▶ [To do]:
Write out each line of the material exactly as given, and drop the images.

▶ [Dataset content]:
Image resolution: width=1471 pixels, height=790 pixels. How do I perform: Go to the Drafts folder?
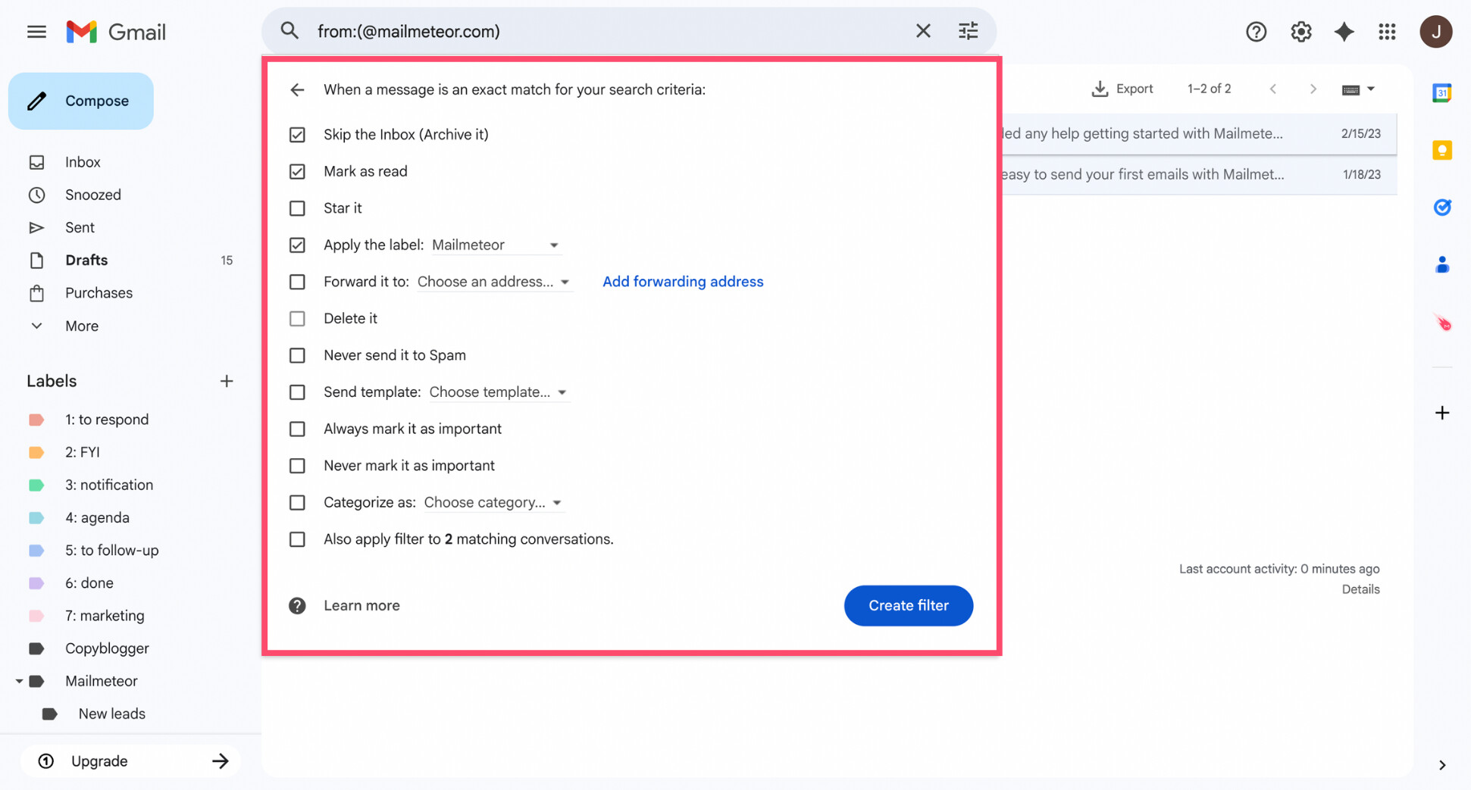(x=86, y=260)
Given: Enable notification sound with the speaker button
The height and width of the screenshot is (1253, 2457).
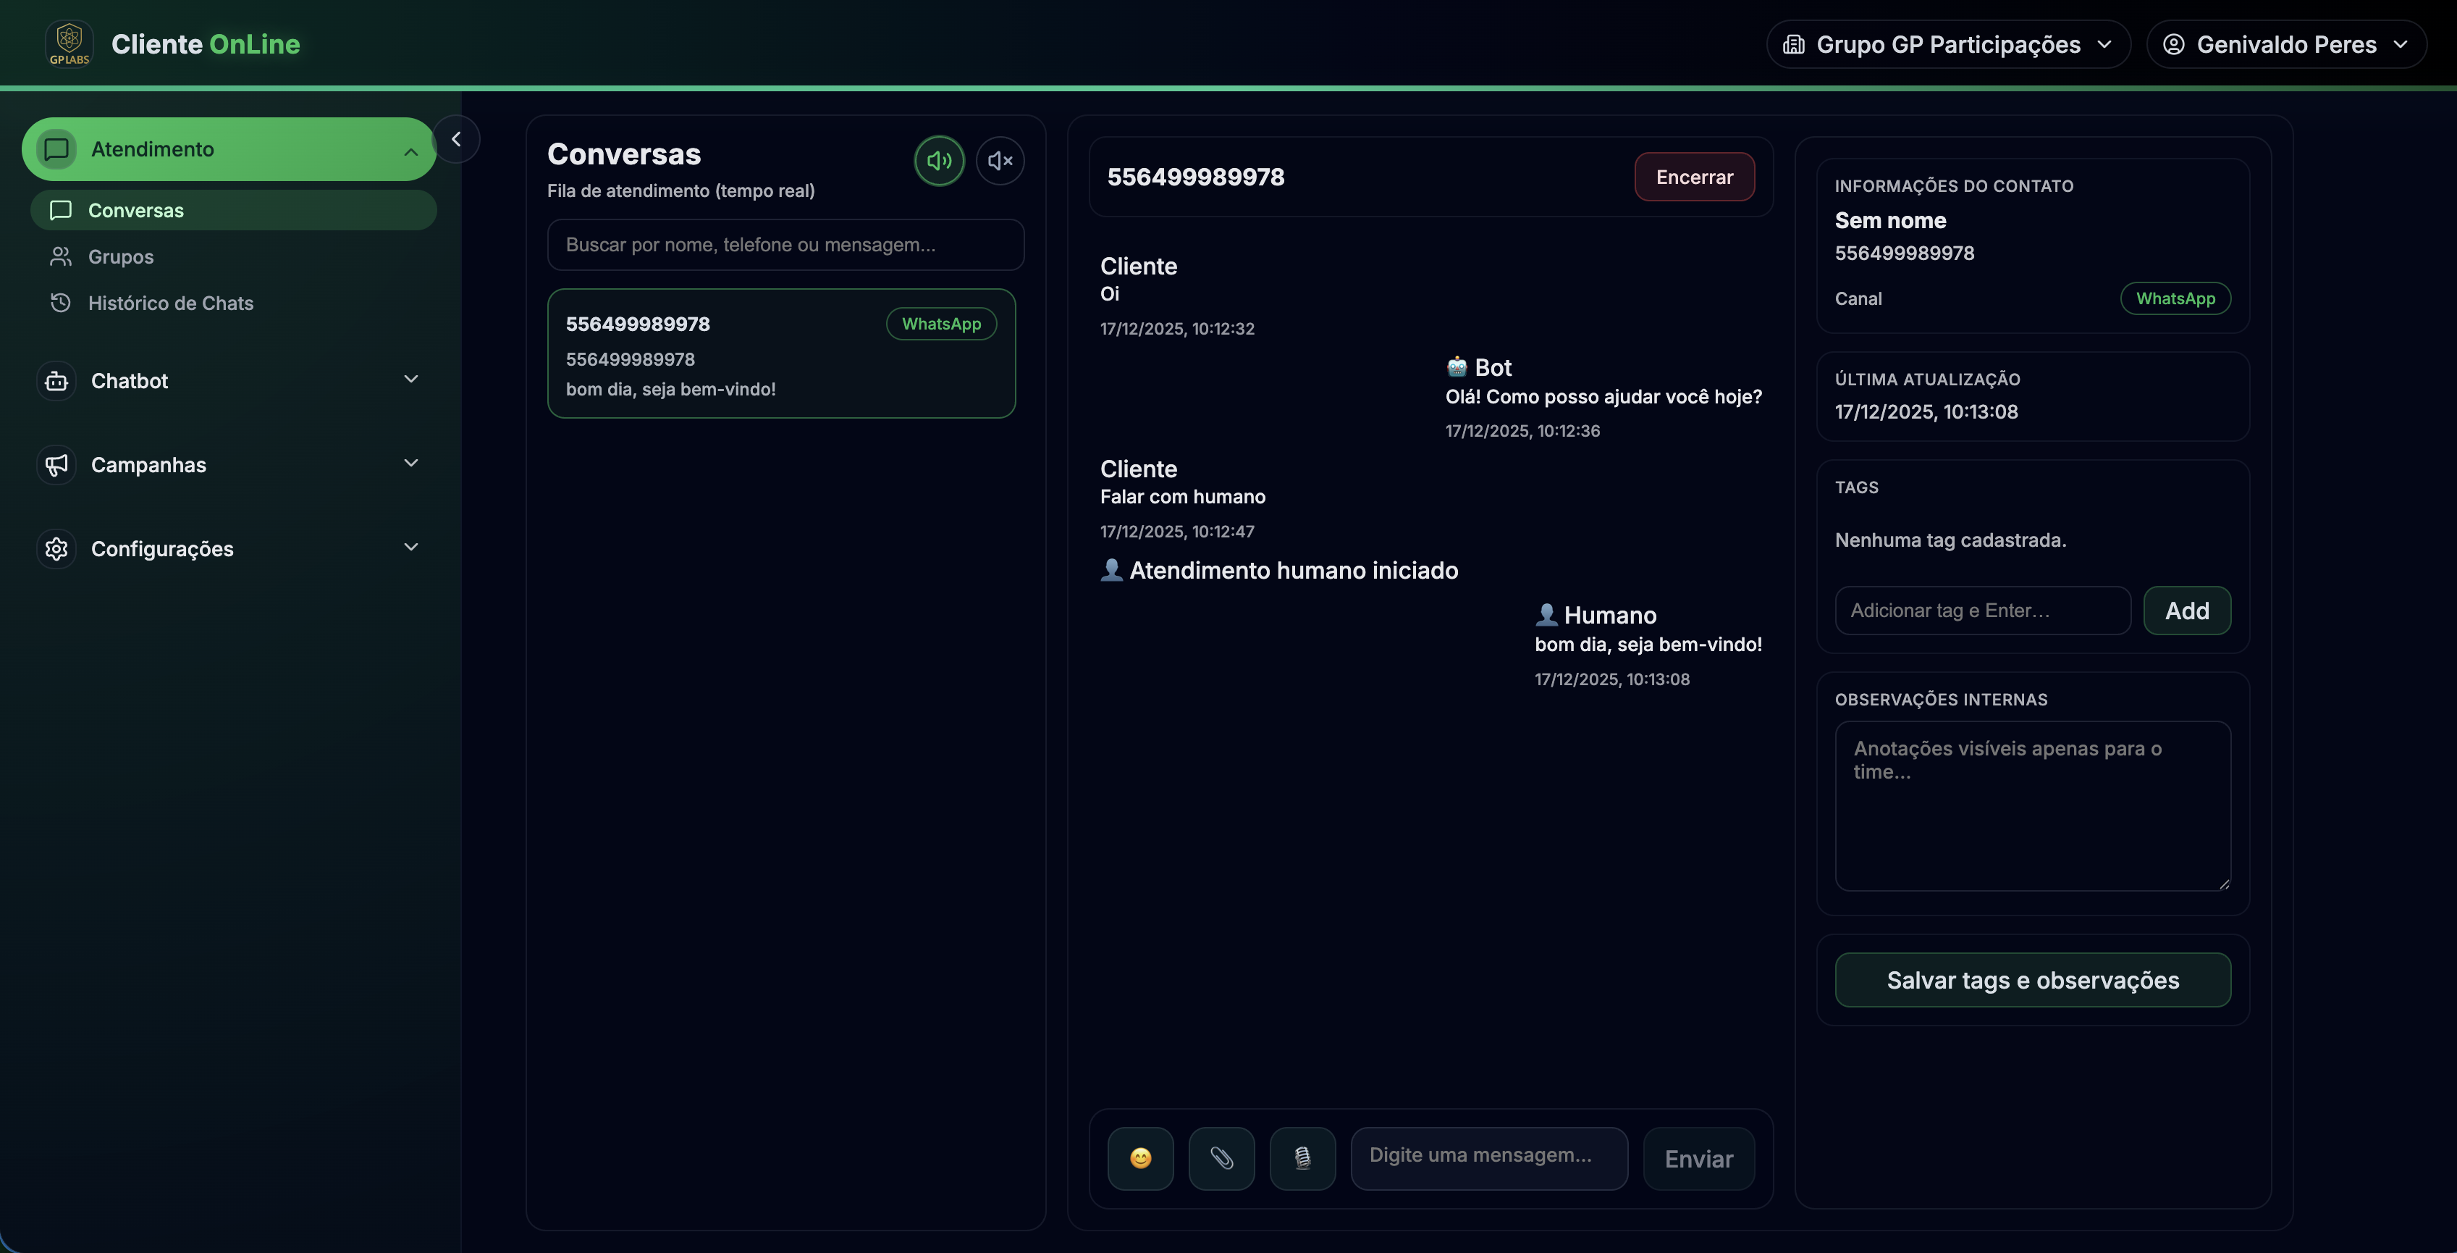Looking at the screenshot, I should pos(939,160).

▶ [Task response]:
Image resolution: width=1471 pixels, height=790 pixels. How do I perform: Go to the Drafts folder?
(x=86, y=260)
Given: Enable notification sound with the speaker button
The height and width of the screenshot is (1253, 2457).
Looking at the screenshot, I should pos(939,160).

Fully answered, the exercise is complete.